だが全身から出てくる威圧感は上位冒険者、フィトゥスやリリィ以上である。
奴隷市に来る人にしては強過ぎるように思えた。
必要最低限強い奴隷を手に入れたいならこんな場所に来るべきじゃないし、身の回りの世話をさせたいならわざわざ奴隷を雇うよりメイドを雇った方が早い。
男の狙いがわからずエルピスはその男のことを深く観察し、なにか探れる情報はないかと探りを入れる。
そんなエルピスの視線を感じ取ったのか、少し嫌そうな顔をされ、焦りながら機嫌を損ねない様にエルピスは目線を逸らして何事もないように振る舞うしかない。

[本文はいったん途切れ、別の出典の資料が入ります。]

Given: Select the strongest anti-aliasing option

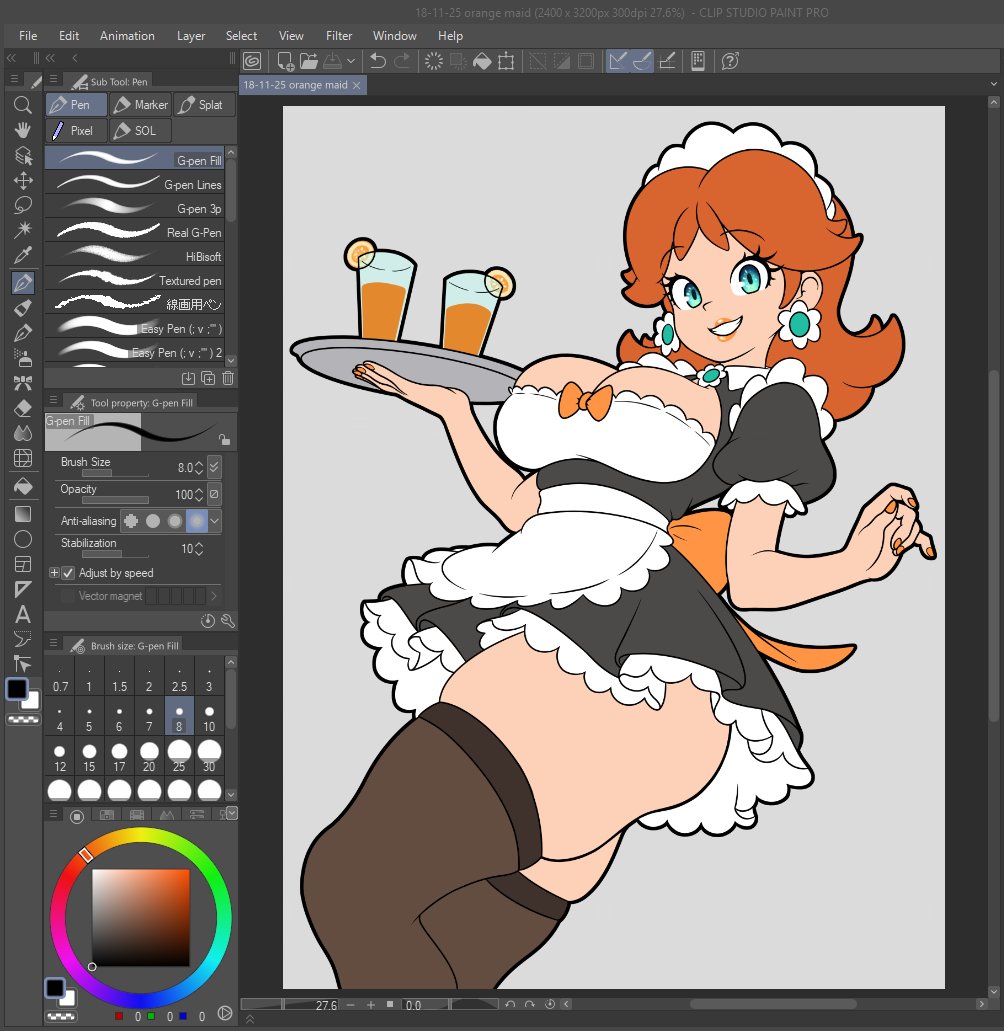Looking at the screenshot, I should (196, 521).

今のこの状態では面倒事になったら、戦闘以外の方法では対処できる自信がない。
それにしてもこの顔何処かでーー何処だったか。
「多少は礼儀作法も教わってそうだな。これならお嬢様も満足してくれるだろう。獣人の方は……一応取っておいてくれ」
どうやらエルピスの願いが天に届いたのか、あまりにも都合よく物事は進んでいく。
それと同時に目の前の人物が誰なのか思います、記憶が確かなら丸飯を作ってた時に護衛として小さい子供の近くにいた人物だ。

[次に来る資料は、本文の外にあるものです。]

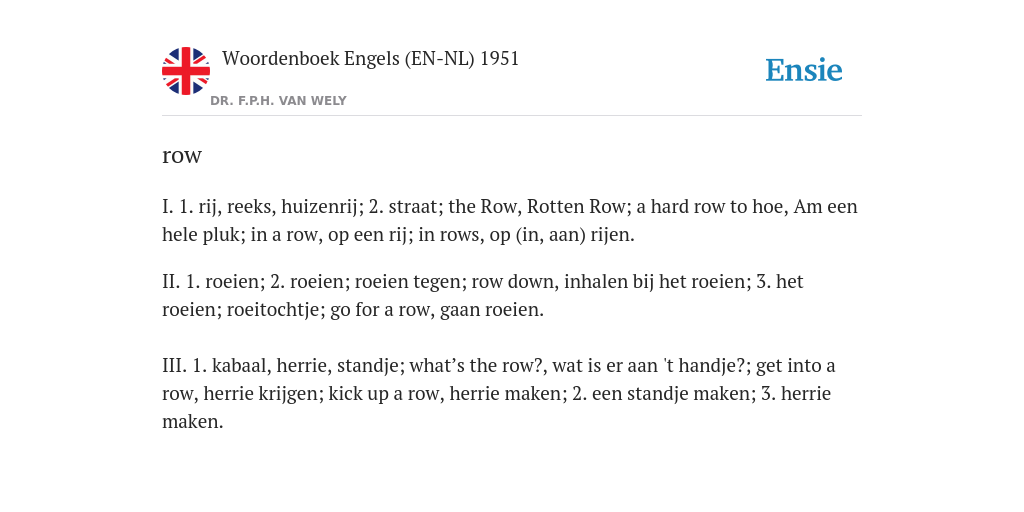Open the Ensie logo link

click(804, 71)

向こうがこちらに気づいているかは別として、かなり良い感じだ。
これならば王の元まで行くのに三日とかからないだろう。
「おっ? 買ってくれるんですかい? こいつは上玉ですが、まだ使いもんにはなれなさそうな歳なんで金貨五十枚で良いですぜ。獣人の方のキープ代はそうですねぇ…金貨五枚で一週間、買うなら金貨四十枚ってとこですかね」
大体平均的な奴隷一人が金貨一からニ枚くらいなので、大分と言うより冗談なくらい高い。
流石にふっかけ過ぎだ。
普通ならば支払いを拒むところだが、貴族の資産力は市民とは雲泥の差がある。
市民からすれば大金でも貴族からすれば、金貨五十枚も端金のうちに入るだろう。
「その程度か、ならこの場で支払おう」
エルピスが予想していた通り払えると宣言した男は、机の上に五十枚と五枚別に金貨を置く。
それを一枚ずつ奴隷商人が確認すると、商談は無事というかなんと言うか、驚くほどにあっさりと終わった。

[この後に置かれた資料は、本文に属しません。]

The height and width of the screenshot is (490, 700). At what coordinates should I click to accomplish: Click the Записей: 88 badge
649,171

日本ならば契約書なりなんなり書いたりするのだろうが、そもそも人身売買という違法な取引をしている関係上そんなものは残せないし、それに紙は高級品だ、いちいち奴隷販売にそんな金を使いたくないのだろう。
「毎度あり。未だ首輪付けてないんで、少し待って貰えます?」
そう言って奴隷商人は首輪のようなものを二つ手に持ち、見せつけるように左右に振って男の反応を見る。
敗退した種族や魔物に付けることで有名な制約の首輪、またの名を隷属の首輪と呼ばれるもので魔道具に分類される違法道具である。
奴隷の首輪は契約者の命令を強制的にさせる効果を持っており、その効果は絶大で、たとえ実力差が開いていようと余程魔法に対する強い耐性を持っていない限り如何なる命令でも聞かせることが出来るとの触れ込みだ。
だがこれに関しては解除の魔法が存在するし、物理的な力に対して弱く引きちぎる事も可能なので、エルピスからすれば別にさしたる問題ではない。
だが本来ならば奴隷を購入する際には必要とする大切なものではあるのだが、首を横に一振りしてから男は言葉を発する。
「いらん。こんな子供に首輪を付けていたのでは、この国の兵達を纏める俺の権威も地に堕ちる」
「了解です。ではそのまま連れて行って下さい」
なんと驚いた、どうやらこの国の兵士長だったらしい。
そんな人物が違法行為に手を染めている、となるといよいよ話が難しくなってきてしまったようだ。
まだ買われなかった猫の方はまぁ強く生きろと言いたいところだが、ここであったのも何かの縁、助けてあげるべきだろう。
どうやって事情を説明するか考えながら、エルピスは目の前で成立した商談にため息をつくのだった。